Abstract

Several things have been said about the Equal Pay Act (EPA) in recent years--not many of them have been very nice. The Equal Pay Act has been described as "broken" and suffering from an "identity crisis." Another scholar has claimed that the EPA fails to prevent wage discrimination for women in professional and leadership positions, stating that: "[i]n short, the EPA is increasingly becoming an empty promise, unworkable and ineffective to remedy wage discrimination for many women." Some authors assert that winning a case under the EPA is "nearly impossible."

It is clear that the EPA is failing (and maybe even flailing), but what is less than clear is why the EPA is suffering. Several hypotheses have been alleged... Many have blamed the failure of the EPA on courts' willingness to allow employers to use market excuses to defend pay discrimination. Because of this trust in the neutrality of the market, many employers succeed in defending pay discrimination claims. They justify paying women less than men, sometimes substantially less, for doing the same work, and their defense is allowed because courts deem the market to be neutral and unbiased.

But what if the market is not neutral? What if the free market system is a "suspect enterprise"? Our goal is to prove that the free market system (as it relates to certain pay decisions) is not neutral and unbiased but rather permeated with sex discrimination. We will use social science literature to demonstrate that the "market" is biased in two fundamental ways. First, unconscious discrimination and gender schemas cause employers to value male employees more than female employees for reasons unrelated to skill or productivity... Second, we will use social science literature to demonstrate that the gender schemas that cause employers to evaluate women more poorly also affect women's view of themselves.

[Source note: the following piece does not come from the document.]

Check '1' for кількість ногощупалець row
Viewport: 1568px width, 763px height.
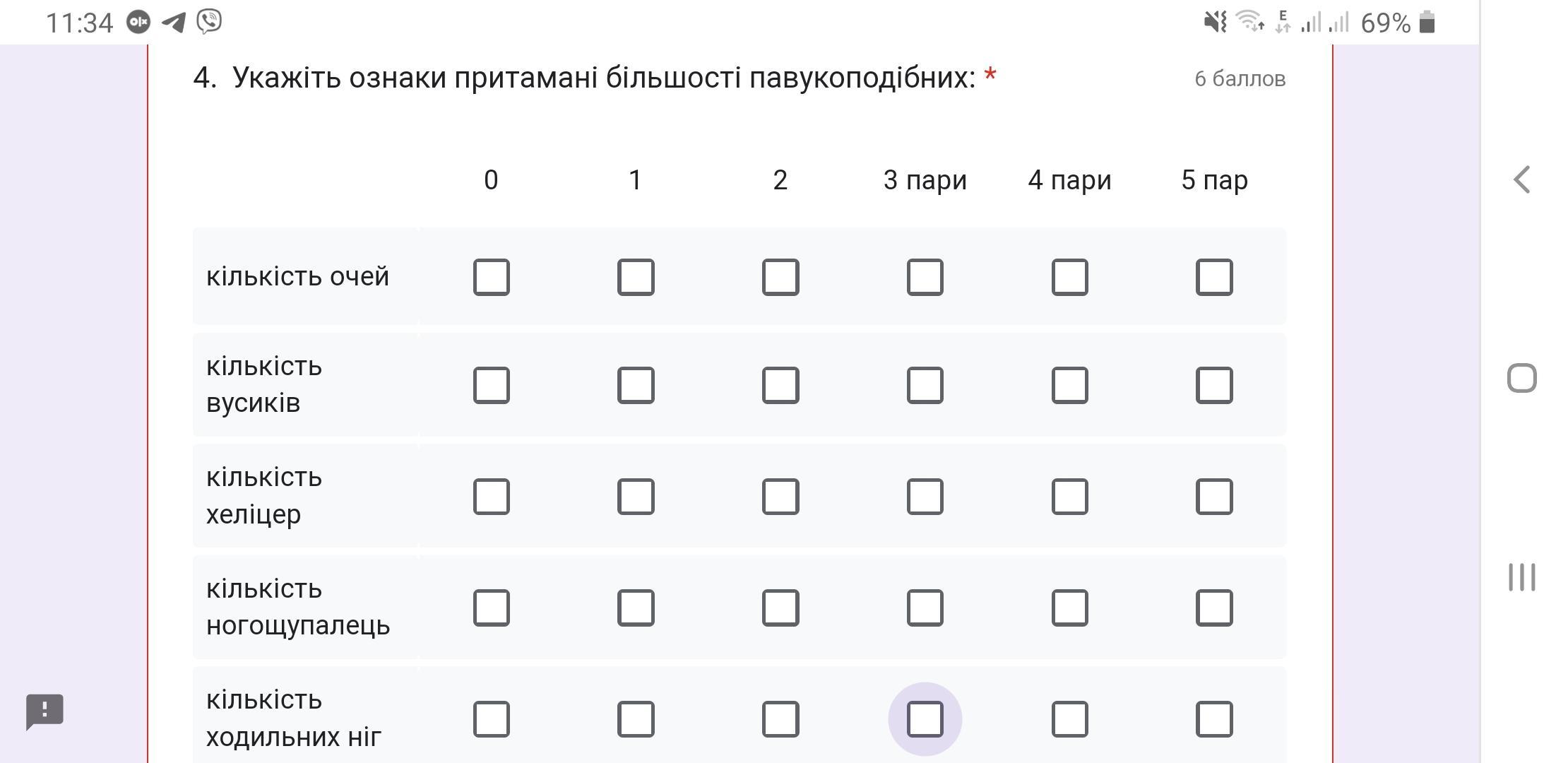point(636,608)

We argue that because good evidence exists that pay decisions are often fraught with bias, we should not perpetuate that bias by allowing employers to rely on tainted pay decisions or bias in negotiation when setting the salaries of men and women performing equal work.

This abstract has been adapted from the authors' introduction.

Document Type

Article

Publication Date

Summer 2011

Publication Information

12 Georgetown Journal of Gender and the Law 159-211 (2011)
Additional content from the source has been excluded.